• LeTélégramme.com

Economie

Bigard-Socopa. Une fusion rapide

20 mars 2009

Denis Manach (Coopagri-Bretagne) et Bernard Tréguer (Bigard). Photo F.L.G.

Opérationnel depuis quelques jours, Socopa Viande, le nouveau géant français de la viande issue du mariage entre Bigard et Socopa est prêt à en découdre sur le marché européen. Trois marques commerciales (Bigard, Charal, Valtero) 17.500 salariés, une trentaine d'usines, plus d'un million de tonnes de viande (boeuf, porc et veau) 4,5 milliards de chiffres d'affaires: c'est un mastodonte de la viande qui s'impose désormais dans le paysage agroalimentaire français. Il aura fallu moins d'un an de négociations pour que les deux groupes concurrents, trouvent un terrain d'entente. Pas si évident pourtant de marier un industriel privé à un groupe coopératif. «C'est une alliance exceptionnelle en terme de rapidité.
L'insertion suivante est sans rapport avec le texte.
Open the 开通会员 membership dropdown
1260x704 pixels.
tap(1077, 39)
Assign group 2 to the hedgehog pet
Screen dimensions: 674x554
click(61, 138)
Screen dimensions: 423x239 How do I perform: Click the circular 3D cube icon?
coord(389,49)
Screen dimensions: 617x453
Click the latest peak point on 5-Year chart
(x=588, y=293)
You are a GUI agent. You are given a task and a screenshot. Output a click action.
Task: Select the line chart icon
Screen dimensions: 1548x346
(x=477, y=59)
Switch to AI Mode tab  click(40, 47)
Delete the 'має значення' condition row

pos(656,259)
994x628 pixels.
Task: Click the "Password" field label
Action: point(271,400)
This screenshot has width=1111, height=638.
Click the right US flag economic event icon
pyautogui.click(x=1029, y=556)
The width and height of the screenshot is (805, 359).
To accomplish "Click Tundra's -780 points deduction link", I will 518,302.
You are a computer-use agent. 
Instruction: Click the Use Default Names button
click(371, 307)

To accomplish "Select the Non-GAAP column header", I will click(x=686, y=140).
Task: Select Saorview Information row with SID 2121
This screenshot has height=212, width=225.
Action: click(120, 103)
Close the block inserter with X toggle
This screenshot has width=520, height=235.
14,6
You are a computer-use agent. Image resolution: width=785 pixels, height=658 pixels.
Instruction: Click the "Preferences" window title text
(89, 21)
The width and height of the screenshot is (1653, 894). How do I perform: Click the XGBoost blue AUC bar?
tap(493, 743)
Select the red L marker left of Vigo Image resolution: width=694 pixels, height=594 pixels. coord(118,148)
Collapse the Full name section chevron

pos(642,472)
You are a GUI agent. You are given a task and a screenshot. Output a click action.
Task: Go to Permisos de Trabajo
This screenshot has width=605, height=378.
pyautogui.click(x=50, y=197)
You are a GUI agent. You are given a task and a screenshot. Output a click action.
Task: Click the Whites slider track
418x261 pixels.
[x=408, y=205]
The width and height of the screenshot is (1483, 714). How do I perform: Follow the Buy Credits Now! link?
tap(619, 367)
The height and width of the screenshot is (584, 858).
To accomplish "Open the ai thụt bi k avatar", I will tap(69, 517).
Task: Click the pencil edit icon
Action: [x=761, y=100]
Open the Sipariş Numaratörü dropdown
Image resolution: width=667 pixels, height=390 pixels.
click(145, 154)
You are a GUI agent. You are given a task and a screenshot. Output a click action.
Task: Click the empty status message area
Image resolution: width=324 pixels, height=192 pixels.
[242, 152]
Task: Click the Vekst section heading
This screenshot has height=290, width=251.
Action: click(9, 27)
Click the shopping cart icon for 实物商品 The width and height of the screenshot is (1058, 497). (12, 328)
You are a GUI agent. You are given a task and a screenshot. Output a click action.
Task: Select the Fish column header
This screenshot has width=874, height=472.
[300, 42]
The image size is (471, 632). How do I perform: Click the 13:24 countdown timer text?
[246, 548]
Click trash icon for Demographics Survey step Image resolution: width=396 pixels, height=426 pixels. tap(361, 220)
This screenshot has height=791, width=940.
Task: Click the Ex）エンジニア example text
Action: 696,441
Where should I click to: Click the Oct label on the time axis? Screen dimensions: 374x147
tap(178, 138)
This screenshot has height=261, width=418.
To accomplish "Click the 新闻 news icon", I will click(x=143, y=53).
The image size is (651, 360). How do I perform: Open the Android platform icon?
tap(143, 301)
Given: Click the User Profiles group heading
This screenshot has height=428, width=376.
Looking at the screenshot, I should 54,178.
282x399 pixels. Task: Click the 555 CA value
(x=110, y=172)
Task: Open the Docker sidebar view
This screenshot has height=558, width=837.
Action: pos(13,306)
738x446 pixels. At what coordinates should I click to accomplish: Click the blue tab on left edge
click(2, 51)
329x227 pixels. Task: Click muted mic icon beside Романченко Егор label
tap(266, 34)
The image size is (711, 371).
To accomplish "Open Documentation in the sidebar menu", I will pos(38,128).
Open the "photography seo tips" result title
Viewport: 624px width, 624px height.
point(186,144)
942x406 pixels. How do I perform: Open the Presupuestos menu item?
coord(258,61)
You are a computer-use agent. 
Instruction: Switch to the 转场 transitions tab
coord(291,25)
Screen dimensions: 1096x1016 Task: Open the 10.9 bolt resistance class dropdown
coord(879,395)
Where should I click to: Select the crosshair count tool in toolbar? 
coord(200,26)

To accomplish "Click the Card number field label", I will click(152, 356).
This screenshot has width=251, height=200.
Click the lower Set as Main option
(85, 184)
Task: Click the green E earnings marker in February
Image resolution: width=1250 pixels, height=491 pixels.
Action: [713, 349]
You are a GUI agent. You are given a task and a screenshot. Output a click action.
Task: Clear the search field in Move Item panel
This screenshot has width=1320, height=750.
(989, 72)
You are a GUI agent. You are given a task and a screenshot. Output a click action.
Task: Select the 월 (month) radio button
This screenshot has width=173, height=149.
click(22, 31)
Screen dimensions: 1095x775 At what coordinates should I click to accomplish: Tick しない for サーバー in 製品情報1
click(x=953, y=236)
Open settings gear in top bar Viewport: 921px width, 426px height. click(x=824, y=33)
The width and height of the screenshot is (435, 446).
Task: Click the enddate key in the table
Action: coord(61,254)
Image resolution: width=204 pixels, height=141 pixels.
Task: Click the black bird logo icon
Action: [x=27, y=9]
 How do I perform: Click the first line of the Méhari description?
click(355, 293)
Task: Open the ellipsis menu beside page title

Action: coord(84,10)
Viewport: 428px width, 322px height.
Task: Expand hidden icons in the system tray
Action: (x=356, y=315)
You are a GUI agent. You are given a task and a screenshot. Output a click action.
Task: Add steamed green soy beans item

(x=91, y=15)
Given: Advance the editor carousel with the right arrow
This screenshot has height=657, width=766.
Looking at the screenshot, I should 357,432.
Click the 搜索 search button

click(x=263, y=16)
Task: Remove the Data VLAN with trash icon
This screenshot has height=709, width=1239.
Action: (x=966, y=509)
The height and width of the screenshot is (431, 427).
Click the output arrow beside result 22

C'était une volonté des deux groupes d'aller vite», ont confié, hier à Rennes, Denis Manach, président de Coopagri-Bretagne, groupe actionnaire de Socopa et Bernard Tréguer, directeur général adjoint de Bigard. Devant les producteurs bovins de Coopagri-Bretagne qui livrent plus de 30.000 animaux à Socopa, les représentants des deux groupes ont expliqué les enjeux de ce rapprochement. Pour Socopa, fortement endetté après deux années d'exercice déficitaires, un tel choix s'est imposé : «soit les actionnaires mettaient de l'argent, soit on trouvait un partenaire avec lequel on pouvait discuter. On a choisi de s'adosser à Bigard», a indiqué Denis Manach. «Cette fusion permet de renforcer nos capacités industrielles et notre poids sur le marché afin de retrouver une rentabilité compléte et suffisante», explique de son côté Bernard Tréguer.

«Pas de révolution»

Autant pour les salariés que pour les producteurs, le groupe Bigard promet qu'il n'y aura pas de révolution. «Les réseaux actuels sont complémentaires et continueront à travailler comme avant». La nouvelle filiale Socopa viande représente désormais 50% des abattages de bovins en France. Pas question pour autant de parler de monopole. «Il reste un terrain de concurrence très fort avec beaucoup de compétiteurs». Rappelons quand même que la DGCCRF a imposé aux deux partenaires de se séparer d'ici la fin de l'année de cinq usines dans le Nord et dans l'Est.